━━━━━ RECORDS

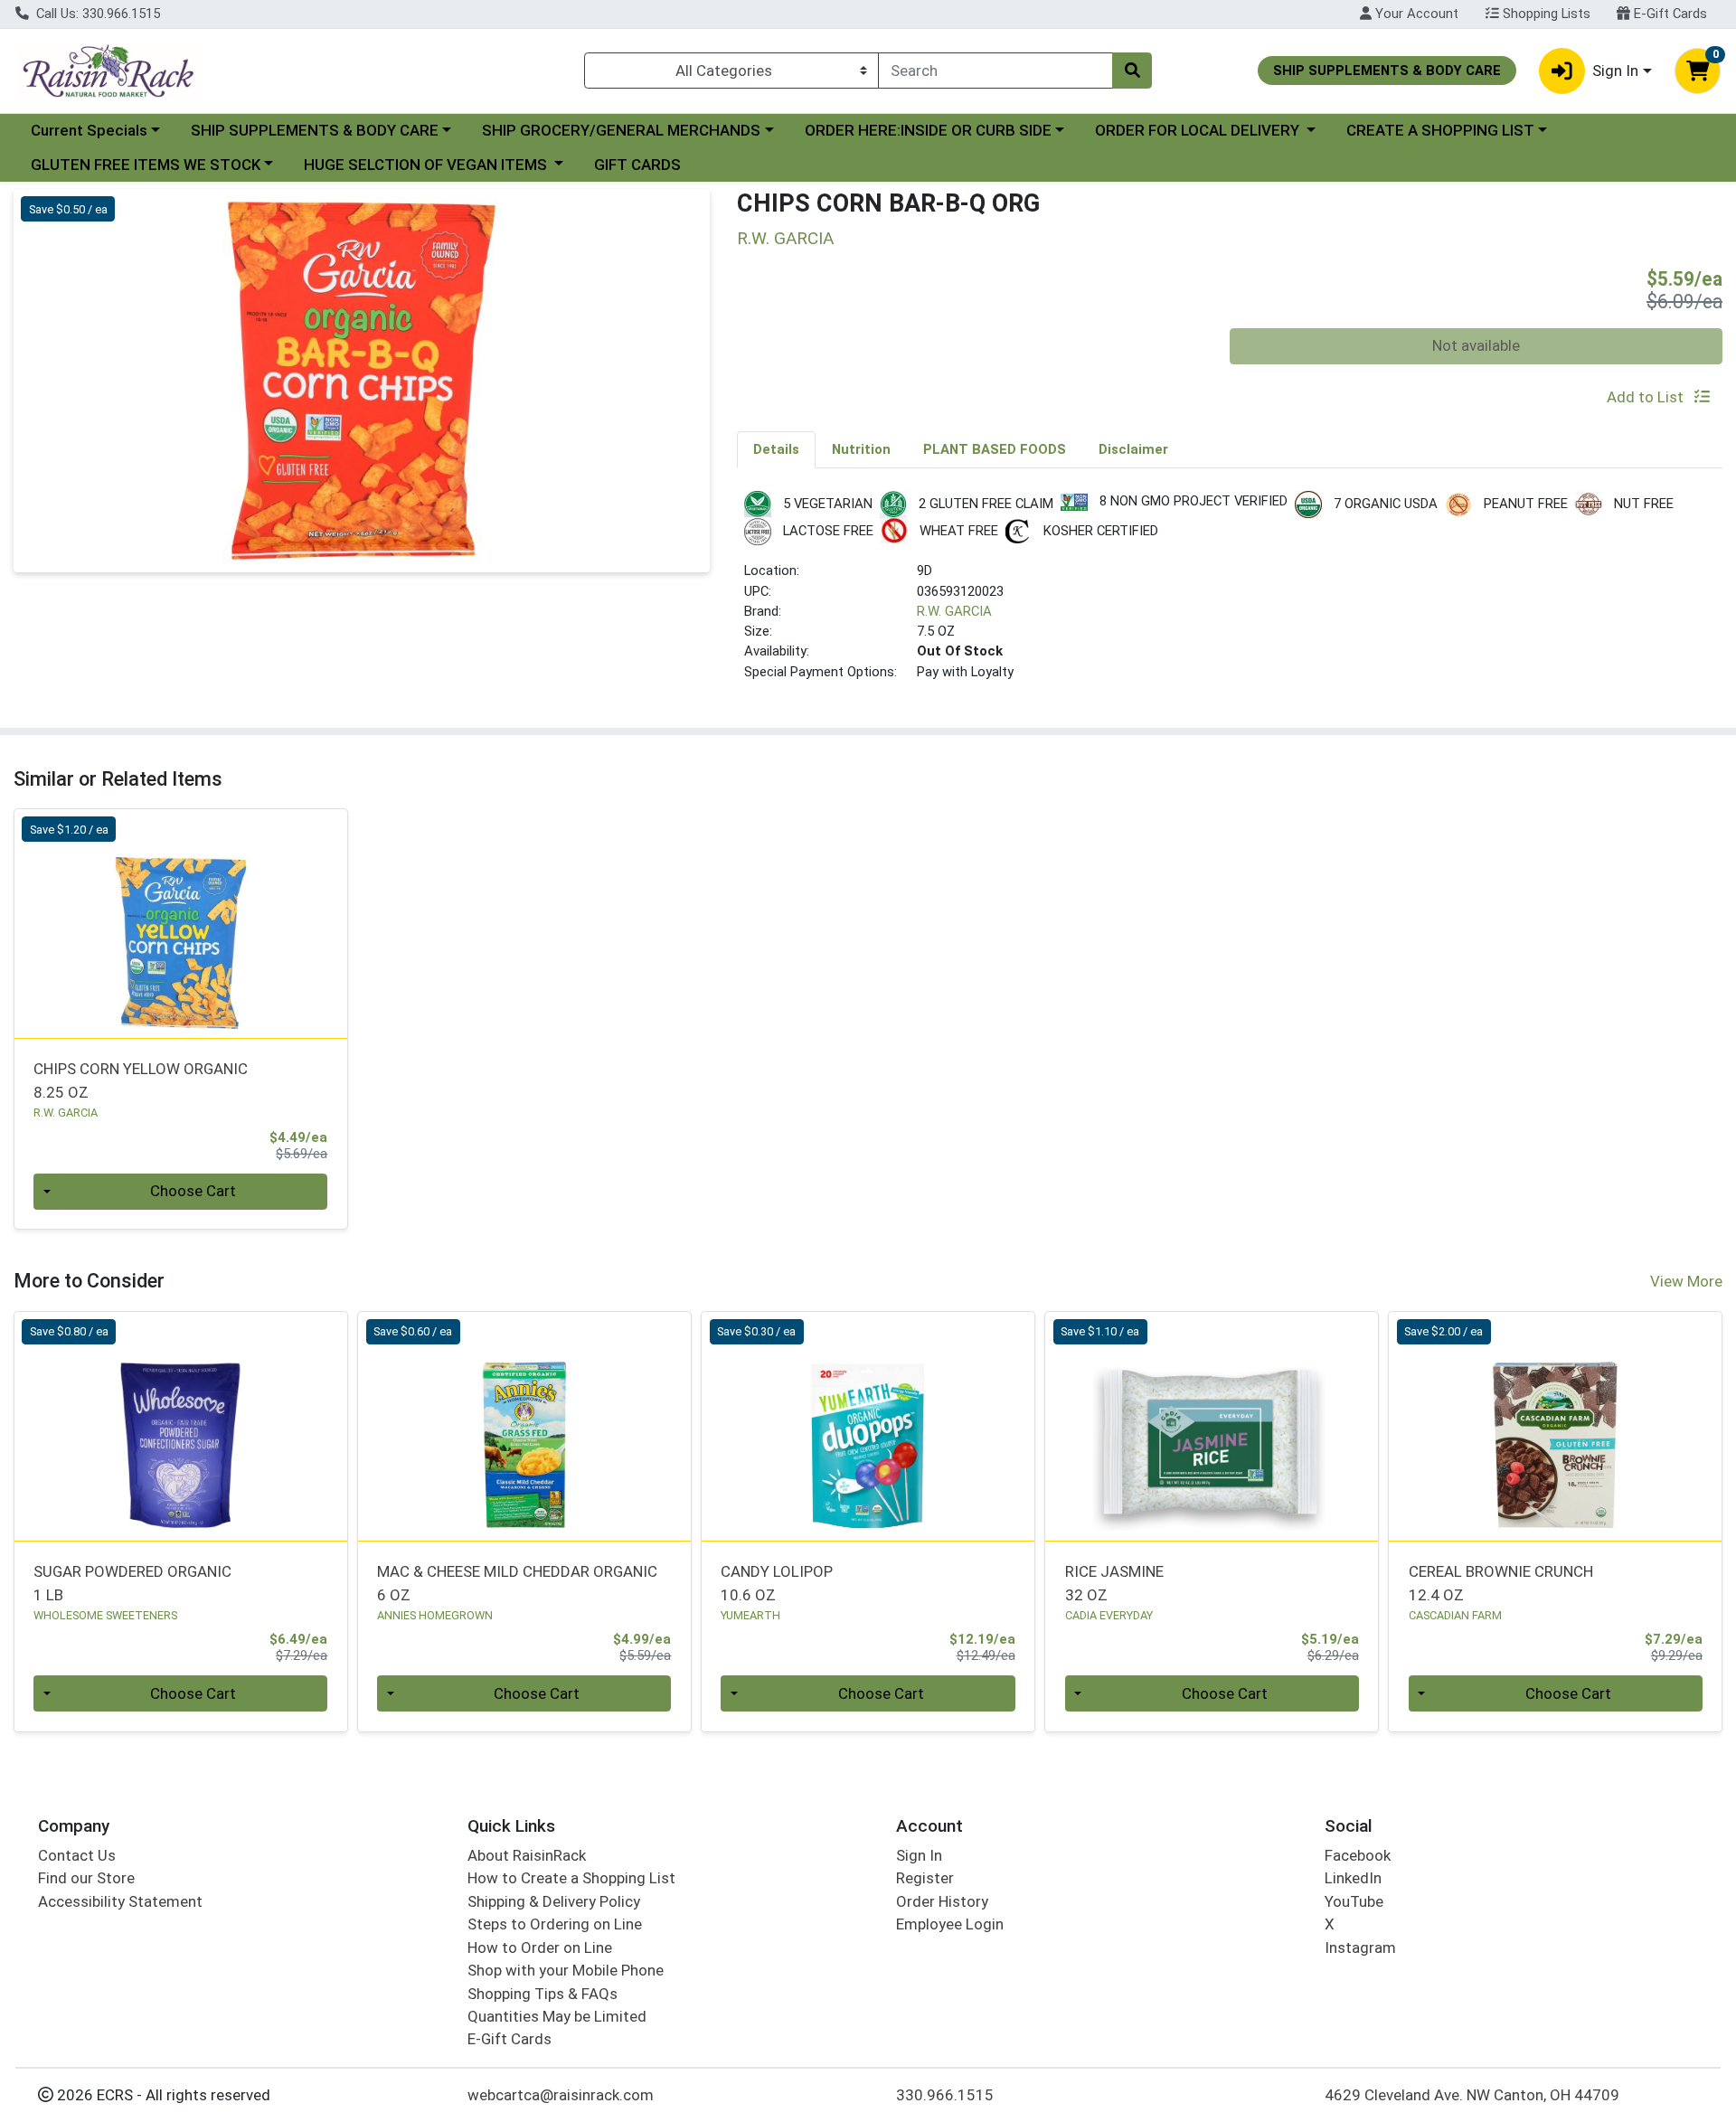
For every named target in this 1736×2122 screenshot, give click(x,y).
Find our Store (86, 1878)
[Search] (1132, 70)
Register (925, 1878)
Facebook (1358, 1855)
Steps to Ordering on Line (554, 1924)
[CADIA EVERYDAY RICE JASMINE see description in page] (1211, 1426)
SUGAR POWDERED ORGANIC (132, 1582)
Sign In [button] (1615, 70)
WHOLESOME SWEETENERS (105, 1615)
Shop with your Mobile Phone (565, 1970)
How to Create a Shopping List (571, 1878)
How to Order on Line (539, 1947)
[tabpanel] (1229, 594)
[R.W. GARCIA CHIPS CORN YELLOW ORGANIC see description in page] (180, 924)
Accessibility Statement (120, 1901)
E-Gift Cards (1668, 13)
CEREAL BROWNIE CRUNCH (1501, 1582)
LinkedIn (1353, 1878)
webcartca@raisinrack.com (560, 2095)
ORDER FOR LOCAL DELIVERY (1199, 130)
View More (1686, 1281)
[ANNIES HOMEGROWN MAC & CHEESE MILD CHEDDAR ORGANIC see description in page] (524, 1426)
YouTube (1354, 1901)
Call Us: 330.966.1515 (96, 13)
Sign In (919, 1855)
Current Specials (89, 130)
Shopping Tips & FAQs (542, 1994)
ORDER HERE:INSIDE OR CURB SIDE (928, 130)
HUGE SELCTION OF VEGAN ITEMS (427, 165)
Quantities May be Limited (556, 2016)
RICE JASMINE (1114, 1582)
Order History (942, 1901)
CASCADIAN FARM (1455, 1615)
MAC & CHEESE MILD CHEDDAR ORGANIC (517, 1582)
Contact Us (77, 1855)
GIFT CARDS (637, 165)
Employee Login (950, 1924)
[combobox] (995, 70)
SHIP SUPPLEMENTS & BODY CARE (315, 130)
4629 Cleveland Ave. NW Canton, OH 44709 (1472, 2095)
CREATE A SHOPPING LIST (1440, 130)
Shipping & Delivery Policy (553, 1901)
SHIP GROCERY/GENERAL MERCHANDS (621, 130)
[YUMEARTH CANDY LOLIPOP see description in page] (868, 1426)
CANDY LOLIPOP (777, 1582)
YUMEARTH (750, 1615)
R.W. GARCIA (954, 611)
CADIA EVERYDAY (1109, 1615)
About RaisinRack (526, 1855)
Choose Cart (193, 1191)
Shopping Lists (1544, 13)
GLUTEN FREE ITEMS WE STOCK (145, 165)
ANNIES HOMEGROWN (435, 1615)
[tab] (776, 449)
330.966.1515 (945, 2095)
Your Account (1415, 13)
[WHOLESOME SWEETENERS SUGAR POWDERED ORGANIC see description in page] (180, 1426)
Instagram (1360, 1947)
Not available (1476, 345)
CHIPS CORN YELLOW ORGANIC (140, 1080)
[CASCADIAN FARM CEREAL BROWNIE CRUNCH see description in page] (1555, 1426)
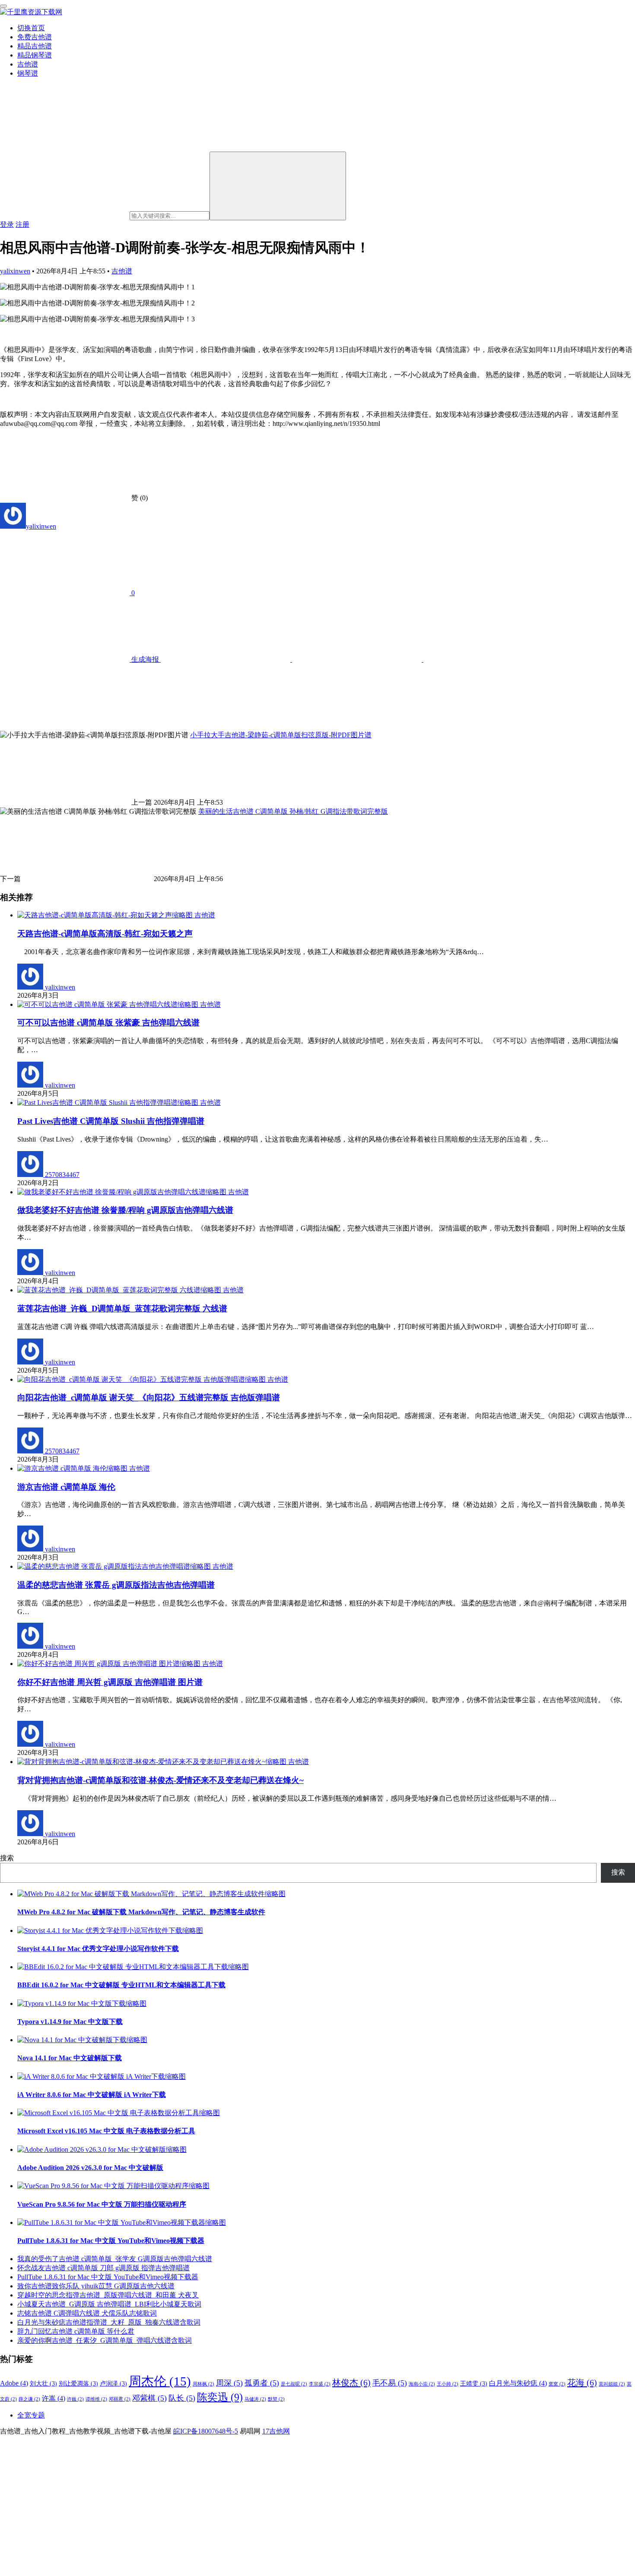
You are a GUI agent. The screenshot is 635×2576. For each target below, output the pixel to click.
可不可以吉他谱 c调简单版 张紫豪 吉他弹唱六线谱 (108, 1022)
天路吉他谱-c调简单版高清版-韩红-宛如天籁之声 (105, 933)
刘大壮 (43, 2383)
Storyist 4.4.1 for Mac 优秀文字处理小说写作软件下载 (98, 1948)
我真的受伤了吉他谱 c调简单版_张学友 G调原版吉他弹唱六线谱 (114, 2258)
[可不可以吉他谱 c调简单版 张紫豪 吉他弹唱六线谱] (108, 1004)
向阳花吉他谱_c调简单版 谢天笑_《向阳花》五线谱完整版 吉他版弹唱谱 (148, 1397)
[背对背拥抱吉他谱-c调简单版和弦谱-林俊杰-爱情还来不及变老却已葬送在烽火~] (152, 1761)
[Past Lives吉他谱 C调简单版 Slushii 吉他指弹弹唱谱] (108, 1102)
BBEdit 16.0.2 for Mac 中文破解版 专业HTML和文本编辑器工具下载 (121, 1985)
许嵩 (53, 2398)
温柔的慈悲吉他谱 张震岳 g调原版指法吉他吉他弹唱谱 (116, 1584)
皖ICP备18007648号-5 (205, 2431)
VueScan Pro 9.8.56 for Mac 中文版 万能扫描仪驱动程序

━━━━━━━━━━

### TASK:
Identify every line above with the string "CANDY" in it. Copy those lines.

### ANSWER:
[YUMEARTH CANDY LOLIPOP see description in page] (868, 1426)
CANDY LOLIPOP (777, 1582)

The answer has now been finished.